+++ PROVIDED RECORDS +++

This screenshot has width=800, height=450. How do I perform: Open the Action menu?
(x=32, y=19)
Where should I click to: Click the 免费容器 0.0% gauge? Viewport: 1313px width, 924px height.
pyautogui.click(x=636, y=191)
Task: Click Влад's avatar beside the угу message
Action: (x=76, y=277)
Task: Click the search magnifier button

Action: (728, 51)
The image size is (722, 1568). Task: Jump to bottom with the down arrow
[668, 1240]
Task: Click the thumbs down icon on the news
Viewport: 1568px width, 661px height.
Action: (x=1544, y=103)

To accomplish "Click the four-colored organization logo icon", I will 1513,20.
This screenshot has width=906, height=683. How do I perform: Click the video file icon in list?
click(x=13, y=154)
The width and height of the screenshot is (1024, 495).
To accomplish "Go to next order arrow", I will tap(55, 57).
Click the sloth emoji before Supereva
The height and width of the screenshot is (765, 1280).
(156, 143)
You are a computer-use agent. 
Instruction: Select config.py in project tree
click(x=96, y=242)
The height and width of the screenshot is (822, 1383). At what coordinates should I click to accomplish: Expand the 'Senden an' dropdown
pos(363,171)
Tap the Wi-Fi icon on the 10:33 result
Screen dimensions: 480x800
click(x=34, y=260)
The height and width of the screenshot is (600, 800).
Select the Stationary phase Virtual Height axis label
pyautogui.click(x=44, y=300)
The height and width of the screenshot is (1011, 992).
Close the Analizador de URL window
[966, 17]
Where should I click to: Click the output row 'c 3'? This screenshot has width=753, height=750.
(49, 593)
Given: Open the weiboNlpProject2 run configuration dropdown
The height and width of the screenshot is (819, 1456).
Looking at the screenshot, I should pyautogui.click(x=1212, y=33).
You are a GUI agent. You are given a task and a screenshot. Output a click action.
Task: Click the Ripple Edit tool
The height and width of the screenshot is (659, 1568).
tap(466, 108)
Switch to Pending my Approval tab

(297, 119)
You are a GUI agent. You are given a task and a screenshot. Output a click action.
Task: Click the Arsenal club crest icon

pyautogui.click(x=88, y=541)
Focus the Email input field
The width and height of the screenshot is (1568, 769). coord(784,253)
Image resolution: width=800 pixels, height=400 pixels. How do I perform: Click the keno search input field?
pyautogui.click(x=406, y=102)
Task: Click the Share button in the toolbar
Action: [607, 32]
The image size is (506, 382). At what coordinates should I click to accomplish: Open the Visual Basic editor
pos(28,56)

+++

> **INSTRUCTIONS TO FOLLOW**: In the lines starting with the one containing "The height and width of the screenshot is (822, 1383)." and continuing through the one containing "Looking at the", change "Close" to "Minimize" and leave everything else unchanged. Return only those lines.

> **WRITTEN RESPONSE**:
The height and width of the screenshot is (822, 1383). At what coordinates should I click to accomplish: Expand the 'Senden an' dropdown
pos(363,171)
Tap the Wi-Fi icon on the 10:33 result
Screen dimensions: 480x800
click(x=34, y=260)
The height and width of the screenshot is (600, 800).
Select the Stationary phase Virtual Height axis label
pyautogui.click(x=44, y=300)
The height and width of the screenshot is (1011, 992).
Minimize the Analizador de URL window
[966, 17]
Where should I click to: Click the output row 'c 3'? This screenshot has width=753, height=750.
(49, 593)
Given: Open the weiboNlpProject2 run configuration dropdown
The height and width of the screenshot is (819, 1456).
Looking at the screenshot, I should pyautogui.click(x=1212, y=33).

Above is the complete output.